### TASK DIRECTIONS
Find the word "will" in the data. Return every line where it appears.

### EXERCISE MATERIAL
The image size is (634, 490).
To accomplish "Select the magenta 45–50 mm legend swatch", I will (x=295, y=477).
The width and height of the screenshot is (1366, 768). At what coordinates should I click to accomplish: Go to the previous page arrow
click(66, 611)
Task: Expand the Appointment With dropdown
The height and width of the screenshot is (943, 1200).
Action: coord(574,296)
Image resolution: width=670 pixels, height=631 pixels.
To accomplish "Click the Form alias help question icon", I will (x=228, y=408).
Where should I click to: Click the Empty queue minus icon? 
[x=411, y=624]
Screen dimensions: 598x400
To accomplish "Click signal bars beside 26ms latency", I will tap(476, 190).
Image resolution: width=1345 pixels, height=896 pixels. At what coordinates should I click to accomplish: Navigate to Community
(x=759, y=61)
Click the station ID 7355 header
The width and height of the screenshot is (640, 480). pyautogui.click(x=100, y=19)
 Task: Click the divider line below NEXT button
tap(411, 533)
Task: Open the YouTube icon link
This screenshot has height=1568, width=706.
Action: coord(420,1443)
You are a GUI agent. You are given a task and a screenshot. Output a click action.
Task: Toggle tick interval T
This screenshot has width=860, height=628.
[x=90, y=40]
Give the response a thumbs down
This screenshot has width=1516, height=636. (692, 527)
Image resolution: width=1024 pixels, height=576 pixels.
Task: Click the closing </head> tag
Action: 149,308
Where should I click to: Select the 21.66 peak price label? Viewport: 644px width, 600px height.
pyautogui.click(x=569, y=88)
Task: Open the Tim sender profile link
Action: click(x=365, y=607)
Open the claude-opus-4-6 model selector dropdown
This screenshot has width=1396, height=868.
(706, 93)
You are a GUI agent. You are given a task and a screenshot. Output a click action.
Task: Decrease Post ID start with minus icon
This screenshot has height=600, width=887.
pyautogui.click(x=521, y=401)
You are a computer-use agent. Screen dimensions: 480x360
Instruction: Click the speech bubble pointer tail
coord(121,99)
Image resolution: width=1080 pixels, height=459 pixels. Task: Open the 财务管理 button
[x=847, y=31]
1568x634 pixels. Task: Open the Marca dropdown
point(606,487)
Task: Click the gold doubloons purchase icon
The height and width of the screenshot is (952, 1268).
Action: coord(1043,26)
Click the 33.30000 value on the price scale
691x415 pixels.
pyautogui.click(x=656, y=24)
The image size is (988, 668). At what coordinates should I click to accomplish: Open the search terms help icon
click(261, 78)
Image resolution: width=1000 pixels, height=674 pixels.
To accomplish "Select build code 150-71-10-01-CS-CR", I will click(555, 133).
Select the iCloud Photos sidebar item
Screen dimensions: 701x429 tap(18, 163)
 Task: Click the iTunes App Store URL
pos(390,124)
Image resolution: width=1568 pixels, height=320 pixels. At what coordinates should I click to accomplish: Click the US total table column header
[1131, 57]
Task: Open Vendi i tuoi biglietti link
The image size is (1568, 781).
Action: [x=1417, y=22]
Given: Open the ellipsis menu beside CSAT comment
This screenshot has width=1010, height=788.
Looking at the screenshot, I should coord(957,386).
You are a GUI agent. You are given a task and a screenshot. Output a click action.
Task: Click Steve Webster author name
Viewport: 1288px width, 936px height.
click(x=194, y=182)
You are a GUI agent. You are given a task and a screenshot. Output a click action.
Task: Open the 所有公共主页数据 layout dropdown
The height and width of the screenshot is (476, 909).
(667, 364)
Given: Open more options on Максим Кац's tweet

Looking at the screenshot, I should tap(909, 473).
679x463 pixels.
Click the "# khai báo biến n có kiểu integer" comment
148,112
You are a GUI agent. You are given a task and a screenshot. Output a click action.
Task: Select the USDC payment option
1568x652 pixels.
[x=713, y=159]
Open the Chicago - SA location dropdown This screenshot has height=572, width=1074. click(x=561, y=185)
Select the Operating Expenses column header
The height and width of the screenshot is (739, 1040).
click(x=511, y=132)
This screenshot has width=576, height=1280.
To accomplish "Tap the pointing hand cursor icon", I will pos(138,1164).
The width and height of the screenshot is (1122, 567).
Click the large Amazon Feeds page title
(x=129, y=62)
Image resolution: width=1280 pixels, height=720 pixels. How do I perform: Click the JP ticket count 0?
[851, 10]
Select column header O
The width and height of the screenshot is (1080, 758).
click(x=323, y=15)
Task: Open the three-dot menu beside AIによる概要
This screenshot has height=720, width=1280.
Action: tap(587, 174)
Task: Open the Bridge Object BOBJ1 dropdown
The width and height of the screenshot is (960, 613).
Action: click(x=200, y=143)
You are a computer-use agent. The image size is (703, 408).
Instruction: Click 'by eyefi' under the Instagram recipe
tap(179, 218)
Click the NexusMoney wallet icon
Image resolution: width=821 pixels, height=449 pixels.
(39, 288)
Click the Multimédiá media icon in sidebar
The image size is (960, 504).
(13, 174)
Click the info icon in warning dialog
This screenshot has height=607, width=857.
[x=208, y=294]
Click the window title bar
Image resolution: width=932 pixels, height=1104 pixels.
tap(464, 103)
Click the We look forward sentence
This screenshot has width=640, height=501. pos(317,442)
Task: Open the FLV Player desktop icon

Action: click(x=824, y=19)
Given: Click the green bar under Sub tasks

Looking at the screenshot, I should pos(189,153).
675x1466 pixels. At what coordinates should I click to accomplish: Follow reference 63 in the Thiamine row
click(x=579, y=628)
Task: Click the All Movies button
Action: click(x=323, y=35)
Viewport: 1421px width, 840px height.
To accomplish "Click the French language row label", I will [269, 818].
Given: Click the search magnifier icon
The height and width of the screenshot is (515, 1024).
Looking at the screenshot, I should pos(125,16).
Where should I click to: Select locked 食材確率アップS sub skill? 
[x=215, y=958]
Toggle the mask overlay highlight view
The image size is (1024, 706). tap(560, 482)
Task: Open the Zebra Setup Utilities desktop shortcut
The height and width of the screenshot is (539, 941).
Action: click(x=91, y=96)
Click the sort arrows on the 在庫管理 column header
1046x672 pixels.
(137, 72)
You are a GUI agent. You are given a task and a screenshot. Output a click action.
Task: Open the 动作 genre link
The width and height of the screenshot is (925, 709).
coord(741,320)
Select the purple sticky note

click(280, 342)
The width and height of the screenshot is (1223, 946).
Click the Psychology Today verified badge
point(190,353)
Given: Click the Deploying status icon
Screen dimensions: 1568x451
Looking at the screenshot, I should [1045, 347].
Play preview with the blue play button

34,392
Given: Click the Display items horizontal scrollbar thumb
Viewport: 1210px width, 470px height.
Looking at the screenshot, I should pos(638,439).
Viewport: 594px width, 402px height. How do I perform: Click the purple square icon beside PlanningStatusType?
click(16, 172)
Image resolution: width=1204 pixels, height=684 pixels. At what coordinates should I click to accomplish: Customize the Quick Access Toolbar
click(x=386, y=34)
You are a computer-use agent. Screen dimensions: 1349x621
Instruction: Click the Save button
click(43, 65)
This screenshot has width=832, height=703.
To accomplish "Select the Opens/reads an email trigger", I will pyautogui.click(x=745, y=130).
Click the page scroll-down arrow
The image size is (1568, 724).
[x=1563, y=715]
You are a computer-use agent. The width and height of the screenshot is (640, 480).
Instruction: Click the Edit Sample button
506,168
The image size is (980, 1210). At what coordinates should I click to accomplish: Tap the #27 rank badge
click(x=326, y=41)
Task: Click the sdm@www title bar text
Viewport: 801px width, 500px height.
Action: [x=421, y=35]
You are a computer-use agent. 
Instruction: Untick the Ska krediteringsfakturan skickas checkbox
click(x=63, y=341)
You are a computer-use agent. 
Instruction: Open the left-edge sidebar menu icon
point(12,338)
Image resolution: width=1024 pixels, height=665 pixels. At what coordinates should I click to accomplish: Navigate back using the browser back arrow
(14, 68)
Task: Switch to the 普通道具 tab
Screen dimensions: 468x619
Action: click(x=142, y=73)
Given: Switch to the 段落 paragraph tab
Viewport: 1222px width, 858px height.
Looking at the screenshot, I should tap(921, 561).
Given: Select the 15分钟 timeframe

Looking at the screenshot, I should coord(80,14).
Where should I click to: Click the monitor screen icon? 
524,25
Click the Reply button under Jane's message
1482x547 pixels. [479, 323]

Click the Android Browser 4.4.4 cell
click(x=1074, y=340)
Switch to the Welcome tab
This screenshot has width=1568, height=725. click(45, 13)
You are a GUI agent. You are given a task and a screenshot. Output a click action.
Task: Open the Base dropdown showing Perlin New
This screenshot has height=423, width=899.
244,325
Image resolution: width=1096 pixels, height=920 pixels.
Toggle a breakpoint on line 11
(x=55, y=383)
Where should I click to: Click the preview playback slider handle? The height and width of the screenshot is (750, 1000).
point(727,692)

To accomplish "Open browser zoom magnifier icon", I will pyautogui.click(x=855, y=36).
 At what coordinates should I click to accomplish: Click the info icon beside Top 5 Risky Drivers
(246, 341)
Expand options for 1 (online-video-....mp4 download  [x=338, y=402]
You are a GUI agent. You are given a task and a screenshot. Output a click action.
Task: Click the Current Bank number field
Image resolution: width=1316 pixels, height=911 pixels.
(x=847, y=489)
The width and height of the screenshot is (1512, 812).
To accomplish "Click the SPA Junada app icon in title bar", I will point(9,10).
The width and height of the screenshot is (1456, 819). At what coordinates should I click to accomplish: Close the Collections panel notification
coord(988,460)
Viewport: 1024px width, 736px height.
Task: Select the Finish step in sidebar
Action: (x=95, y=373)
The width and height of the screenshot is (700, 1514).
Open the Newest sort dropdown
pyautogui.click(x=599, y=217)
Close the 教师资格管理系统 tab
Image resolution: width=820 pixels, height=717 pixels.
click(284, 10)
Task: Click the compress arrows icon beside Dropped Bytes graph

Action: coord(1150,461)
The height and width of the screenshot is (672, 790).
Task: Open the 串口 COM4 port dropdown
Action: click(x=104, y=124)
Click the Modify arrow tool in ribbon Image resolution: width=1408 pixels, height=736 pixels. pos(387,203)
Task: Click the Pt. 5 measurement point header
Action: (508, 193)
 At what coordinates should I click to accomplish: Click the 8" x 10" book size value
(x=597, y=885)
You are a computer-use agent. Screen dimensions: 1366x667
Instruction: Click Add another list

### RESULT
To accomplish "Select the magenta 45–50 mm legend swatch", I will (x=295, y=477).
To accomplish "Click the Form alias help question icon", I will (x=228, y=408).
To accomplish "Click signal bars beside 26ms latency", I will tap(476, 190).
To accomplish "Select build code 150-71-10-01-CS-CR", I will click(555, 133).
To accomplish "Tap the pointing hand cursor icon", I will pos(138,1164).
To accomplish "Click the French language row label", I will [269, 818].
To accomplish "Select the Opens/reads an email trigger", I will pyautogui.click(x=745, y=130).
To accomplish "Open browser zoom magnifier icon", I will pyautogui.click(x=855, y=36).
To accomplish "Click the SPA Junada app icon in title bar", I will point(9,10).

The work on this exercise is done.